Patiënten met DM en CAD hebben verminderde plaatjesrespons op aspirine
Patients with diabetes and CAD have reduced platelet response to aspirin
Study results show that diabetic patients with coronary artery disease (CAD) have higher levels of platelet aggregation and activation when treated with aspirin than nondiabetic CAD patients.
Writing in the journal Thrombosis Research, Stig Mortensen and colleagues from Aahus University Hospital Skejby in Denmark say that "these findings may partly explain the reduced cardiovascular protection from aspirin in diabetic patients."
In total, 85 diabetic and 92 nondiabetic CAD patients taking 75 mg/day non-enteric coated aspirin had platelet aggregation evaluated using arachidonic acid 0.5 and 1.0 mM and platelet activation assessed by soluble (s)P-selectin. CAD was verified in all patients using angiography.
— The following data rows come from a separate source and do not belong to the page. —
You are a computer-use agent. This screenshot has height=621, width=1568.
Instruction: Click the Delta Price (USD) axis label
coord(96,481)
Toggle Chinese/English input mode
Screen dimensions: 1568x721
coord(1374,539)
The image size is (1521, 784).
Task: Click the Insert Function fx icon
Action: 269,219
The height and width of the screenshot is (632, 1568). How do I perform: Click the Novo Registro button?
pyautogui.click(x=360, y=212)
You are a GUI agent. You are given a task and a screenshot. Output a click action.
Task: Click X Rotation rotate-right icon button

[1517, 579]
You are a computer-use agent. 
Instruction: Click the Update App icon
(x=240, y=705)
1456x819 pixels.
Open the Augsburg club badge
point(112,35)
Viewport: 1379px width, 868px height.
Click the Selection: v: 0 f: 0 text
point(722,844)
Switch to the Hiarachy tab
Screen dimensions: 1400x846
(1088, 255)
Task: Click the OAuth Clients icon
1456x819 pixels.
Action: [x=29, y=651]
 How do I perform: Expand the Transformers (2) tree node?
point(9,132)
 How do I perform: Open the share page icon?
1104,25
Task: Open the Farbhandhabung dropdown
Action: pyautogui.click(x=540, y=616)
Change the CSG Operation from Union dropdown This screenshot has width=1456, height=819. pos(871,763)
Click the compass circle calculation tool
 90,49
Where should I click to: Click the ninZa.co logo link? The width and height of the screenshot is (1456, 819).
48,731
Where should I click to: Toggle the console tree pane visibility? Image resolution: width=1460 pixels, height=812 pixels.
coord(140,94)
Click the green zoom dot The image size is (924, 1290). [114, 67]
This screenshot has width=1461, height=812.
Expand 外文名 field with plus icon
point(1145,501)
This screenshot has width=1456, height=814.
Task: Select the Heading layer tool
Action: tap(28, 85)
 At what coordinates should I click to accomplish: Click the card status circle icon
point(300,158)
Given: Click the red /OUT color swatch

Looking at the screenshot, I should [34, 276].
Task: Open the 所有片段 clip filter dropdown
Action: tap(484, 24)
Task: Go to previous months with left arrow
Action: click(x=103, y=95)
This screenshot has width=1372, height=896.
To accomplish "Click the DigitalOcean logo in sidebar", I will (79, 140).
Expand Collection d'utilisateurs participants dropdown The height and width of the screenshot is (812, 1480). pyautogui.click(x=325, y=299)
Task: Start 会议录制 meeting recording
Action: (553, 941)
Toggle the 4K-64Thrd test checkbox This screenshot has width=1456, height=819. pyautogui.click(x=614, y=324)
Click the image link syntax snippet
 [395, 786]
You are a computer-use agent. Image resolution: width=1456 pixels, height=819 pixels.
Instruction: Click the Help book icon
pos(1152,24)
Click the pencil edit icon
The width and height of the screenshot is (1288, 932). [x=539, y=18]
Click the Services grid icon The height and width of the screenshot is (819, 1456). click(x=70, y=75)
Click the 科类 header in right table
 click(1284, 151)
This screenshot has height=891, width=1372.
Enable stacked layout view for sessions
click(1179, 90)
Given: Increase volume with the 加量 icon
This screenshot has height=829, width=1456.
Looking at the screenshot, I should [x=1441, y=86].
Mortensen and team found that patients with diabetes had significantly higher levels of platelet aggregation (area under the receiver-operating characteristic curve for 0.5 mM - 91 vs 69; 1.0 mM - 159 vs 120) and activation (sP-selectin: 78 vs 66 ng/ml) compared with nondiabetics, despite being treated with the same dose of aspirin and having the same level of compliance.
These results are in agreement with those of previous studies reported by MedWire News suggesting no cardiovascular benefit of taking aspirin for patients with diabetes, despite previous proven benefits in nondiabetics.
"Several mechanisms may explain the reduced response of diabetic platelets to aspirin. Hyperglycemia together with dyslipidemia and insulin resistance in diabetic patients may all affect the response to antiplatelet drugs," say the authors.
"Hyperglycemia may cause a competition between acetylation and glycation of platelet proteins… Diabetics might also have an increased platelet turnover and be hypersensitive to pro-aggregatory agonists causing an increased platelet activation and aggregation," they add.
Mortensen et al suggest: "Randomized clinical trials with diabetic patients should be undertaken to investigate whether antiplatelet therapy can be optimized in order to reduce the risk of cardiovascular events."